I hope you’re reading these words on Sunday morning. I hope your paper was delivered on time. But recently, we’re been struggling with consistent delivery.

It pains me to write those words. We’re disappointing many of our home-delivery subscribers. We aren’t living up to our on-time delivery promise – a paper at your home by 6 a.m. Monday through Saturday and by 7:30 a.m. on Sundays – and it’s incredibly frustrating to us. We take pride in providing exceptional journalism as well as exceptional customer service, and we’re falling down on the latter part.

Lisa DeSisto

 

It’s essentially a labor problem. We are experiencing the most acute shortage of newspaper carriers we can recall. The unemployment rate in Maine is at its lowest since 1957. Employers across the state – especially in southern Maine – are having trouble finding workers. The pain we are experiencing in trying to fill open positions is no different from what other companies are feeling. But our challenge has become obvious to many of our customers.

CHALLENGES

Many forces are working against the newspaper business these days – readers consuming news for free on the internet, the new tariff on Canadian newsprint driving up the prices that publishers pay for paper, and now this labor shortage, which is hampering our ability to get the paper to every subscriber on time every morning.

Everyone at the Portland Press Herald/Maine Sunday Telegram has been pitching in to deliver papers – from sales reps and reporters to managers and department heads. But there are bumps. A route that takes a seasoned carrier three hours to complete can take a rookie double that time, as we search for streets that GPS apps can’t find, and attempt to jam multiple sections and advertising inserts in those yellow bags. It has been an eye-opening and humbling experience for everyone on our staff who has “thrown a route” for the first time.

Delivering newspapers is not the same job it was 25 years ago, when kids tossed newspapers onto porches from their bicycles after school. Most afternoon papers are gone. To deliver a morning paper these days, you must be at least 18 and own a car, and be willing to work from 2 a.m. to 6 a.m., dodging deer while searching for house numbers in the dark. It is a really hard job. We’ve worked to make it more attractive, by offering signing bonuses and incentives for outstanding service, but we still have 27 open routes from Edgecomb to Kennebunkport.

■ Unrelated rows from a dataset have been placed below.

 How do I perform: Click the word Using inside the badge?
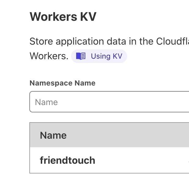click(x=101, y=56)
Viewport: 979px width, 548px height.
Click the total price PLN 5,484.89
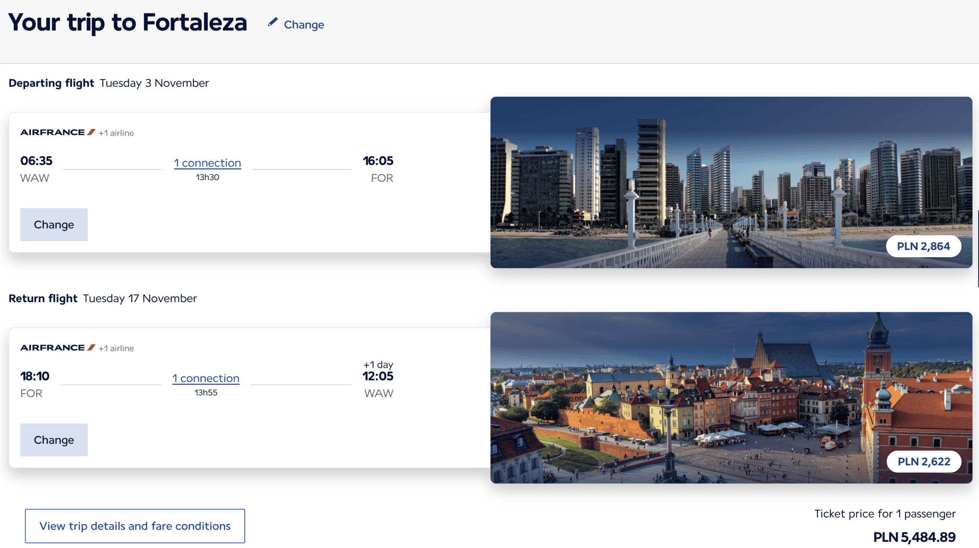pyautogui.click(x=914, y=537)
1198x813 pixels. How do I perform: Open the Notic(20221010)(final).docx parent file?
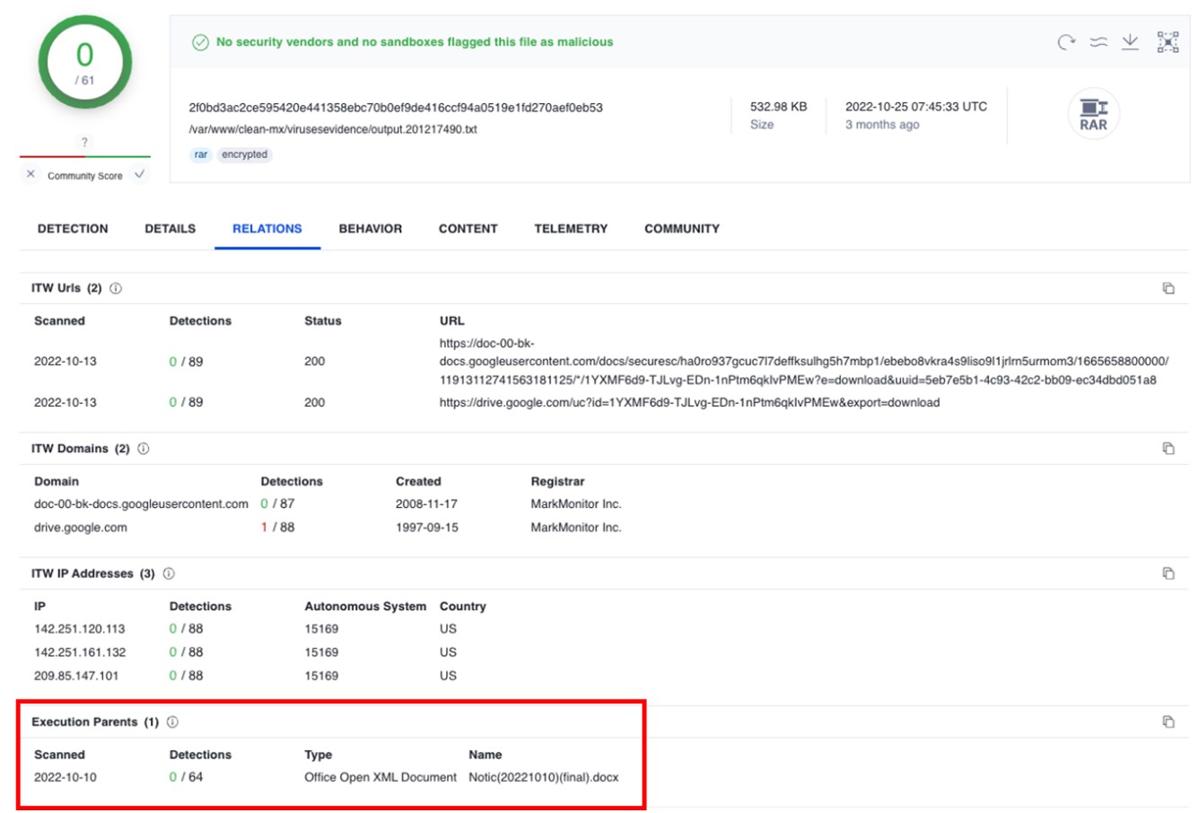pos(543,777)
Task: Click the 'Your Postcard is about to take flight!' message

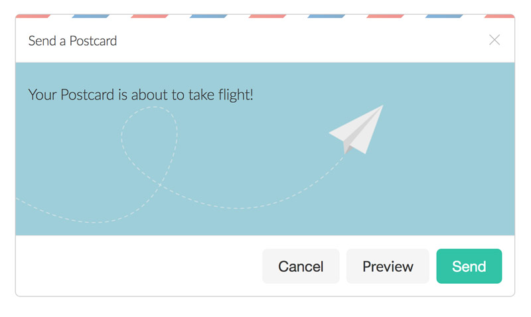Action: (141, 95)
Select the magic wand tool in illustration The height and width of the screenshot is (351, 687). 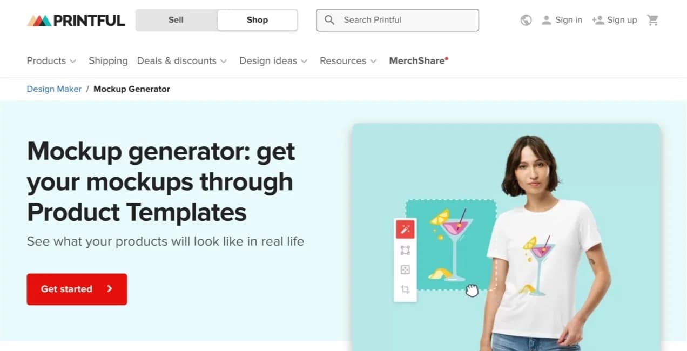405,230
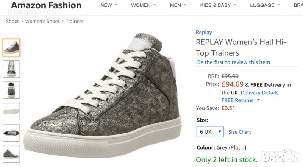Select the front-view shoe thumbnail

point(11,69)
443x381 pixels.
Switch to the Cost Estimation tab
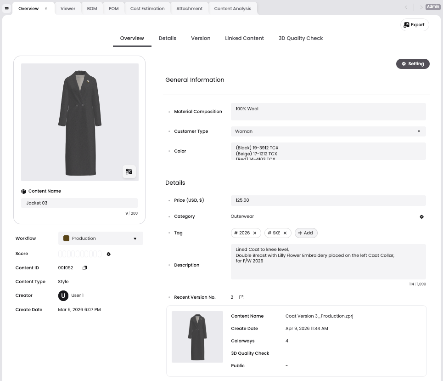coord(147,8)
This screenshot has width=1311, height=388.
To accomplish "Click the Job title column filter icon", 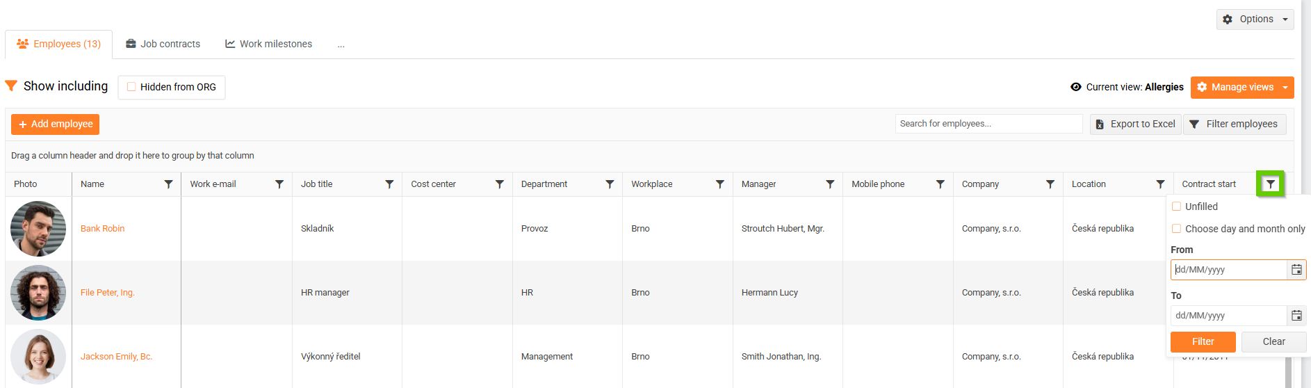I will pos(389,184).
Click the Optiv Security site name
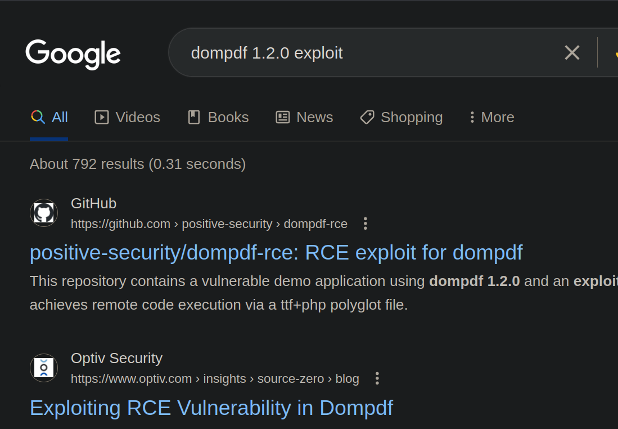 point(116,358)
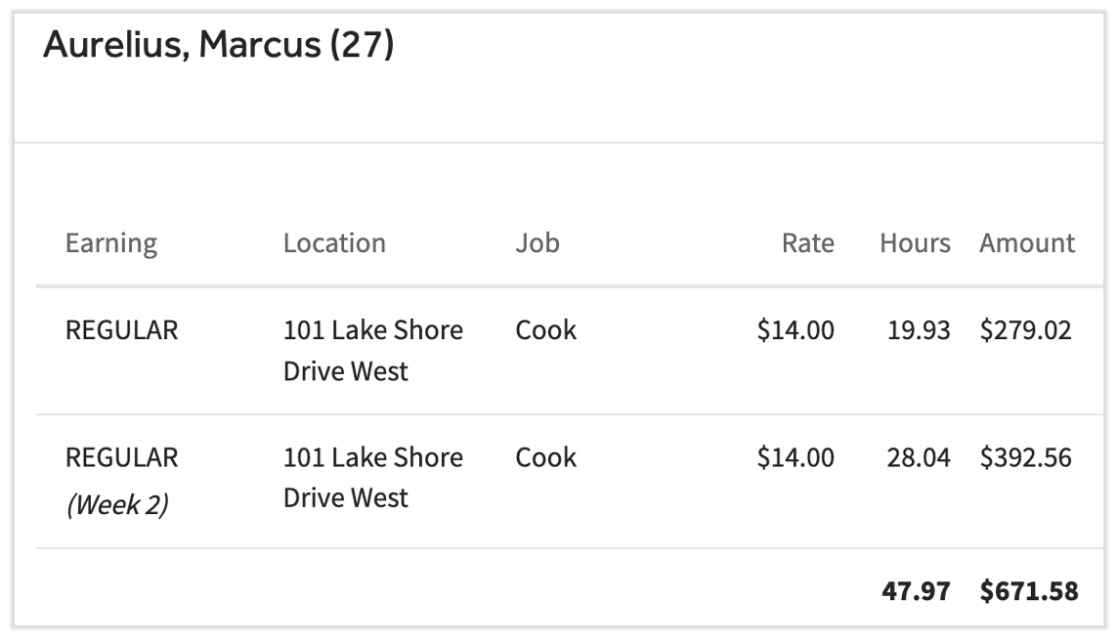Click the first row's 101 Lake Shore location

pos(372,350)
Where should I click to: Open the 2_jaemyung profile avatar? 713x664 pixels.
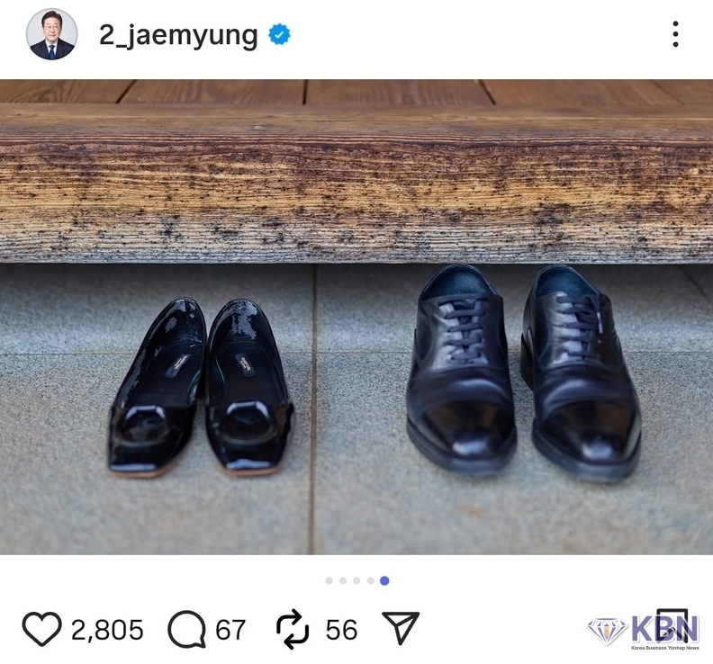(51, 34)
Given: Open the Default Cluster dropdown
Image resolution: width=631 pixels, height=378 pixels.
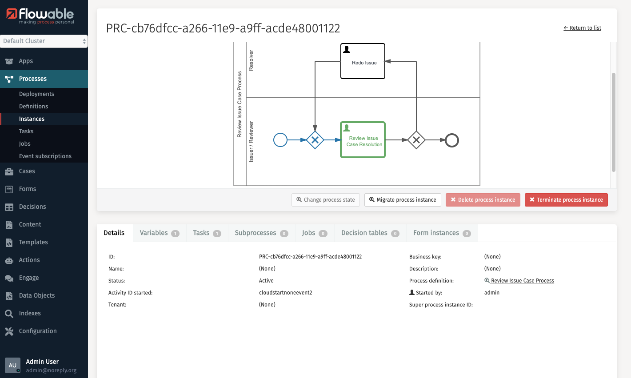Looking at the screenshot, I should (x=44, y=41).
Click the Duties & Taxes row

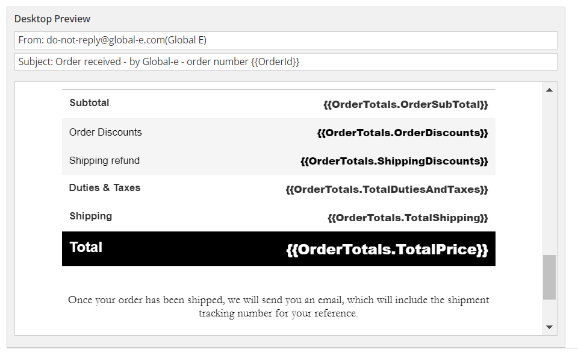(x=105, y=188)
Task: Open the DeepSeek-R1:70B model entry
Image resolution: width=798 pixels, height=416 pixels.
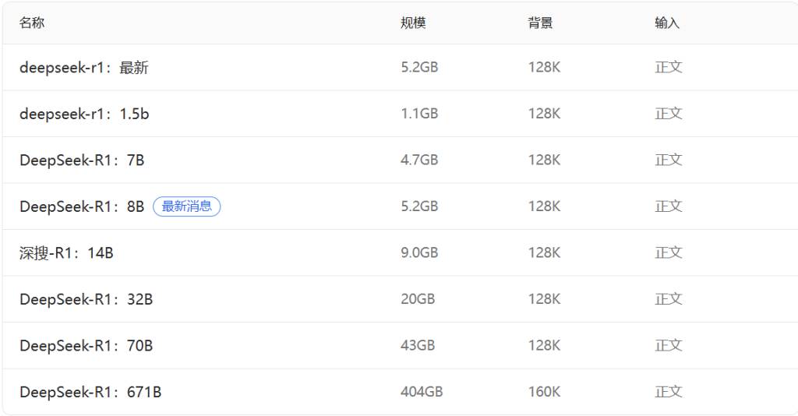Action: click(x=86, y=346)

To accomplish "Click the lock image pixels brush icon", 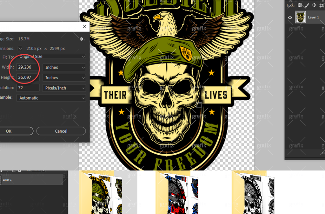I will [x=307, y=5].
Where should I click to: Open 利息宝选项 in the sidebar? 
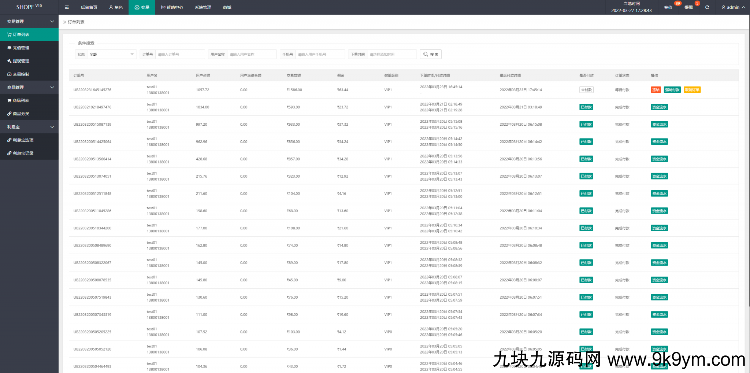(23, 140)
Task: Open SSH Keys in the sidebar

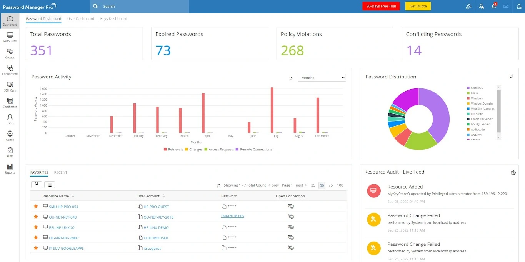Action: point(10,86)
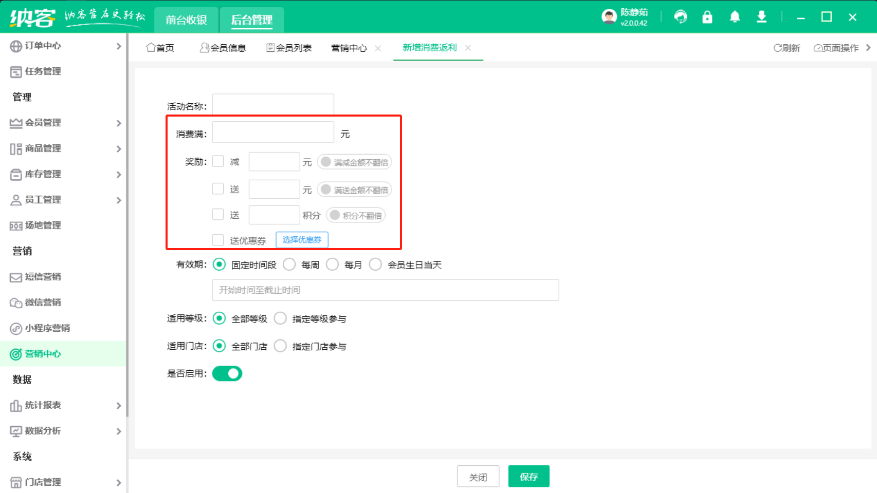Switch to 前台收银 top tab
877x493 pixels.
[186, 20]
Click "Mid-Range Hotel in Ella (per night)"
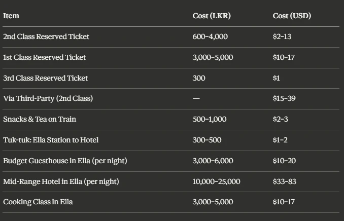 (61, 181)
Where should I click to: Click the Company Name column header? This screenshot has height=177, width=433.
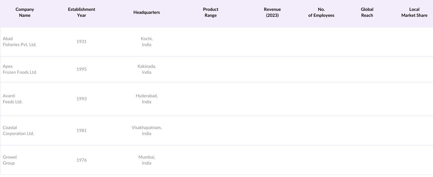[x=25, y=12]

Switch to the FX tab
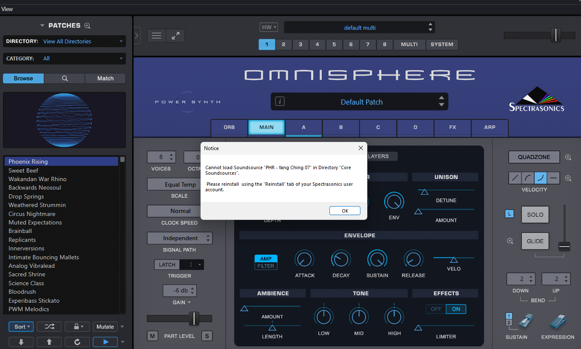(x=452, y=127)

To those of you with fond memories of delivering the Evening Express: Consider coming out of retirement! I’m not joking. Delivering newspapers is a great way to earn extra money, if you don’t mind the early hours. Journalism and marketing students home from college: Put the Press Herald on your resume by delivering it. Teachers off for summer: Deliver papers before the sun rises and still enjoy those beautiful summer days. Retired couples: Rekindle your romance under the stars on a route close to your home. Seriously, if you know anyone who’d be interested in delivering the paper, please call our carrier hotline at 791-6001.

SILVER LINING?

If our delivery crisis has a silver lining, it’s that these problems have reaffirmed our understanding of our relationship with our readers. Many of you have told us that you can’t start your today without your newspaper. And we realize that we let you down enormously when your paper isn’t in the tube at the end of your driveway. It has also deepened our appreciation for our long-term carriers who are masters of their routes and provide exceptional service to our customers.

Naturally we are extending customers’ subscriptions when we miss deliveries. But we know that many of you don’t want a credit – you want your paper. Still, if you experience a disruption in service, please email our circulation team at [email protected] or call customer service at 791-6000.

Our entire staff is distraught over the uneven service we’ve been providing the past few months. We are committed to making it better. We are working around the clock to fill the open routes. We have important stories to tell, and we need to get them to you. We must continue to publish – and deliver – everything from public service journalism to public notices. Our work is vital to the community, and our indefatigable team has the resolve and dedication to take on any challenge we face. As always, thank you for your patience and your support of local journalism.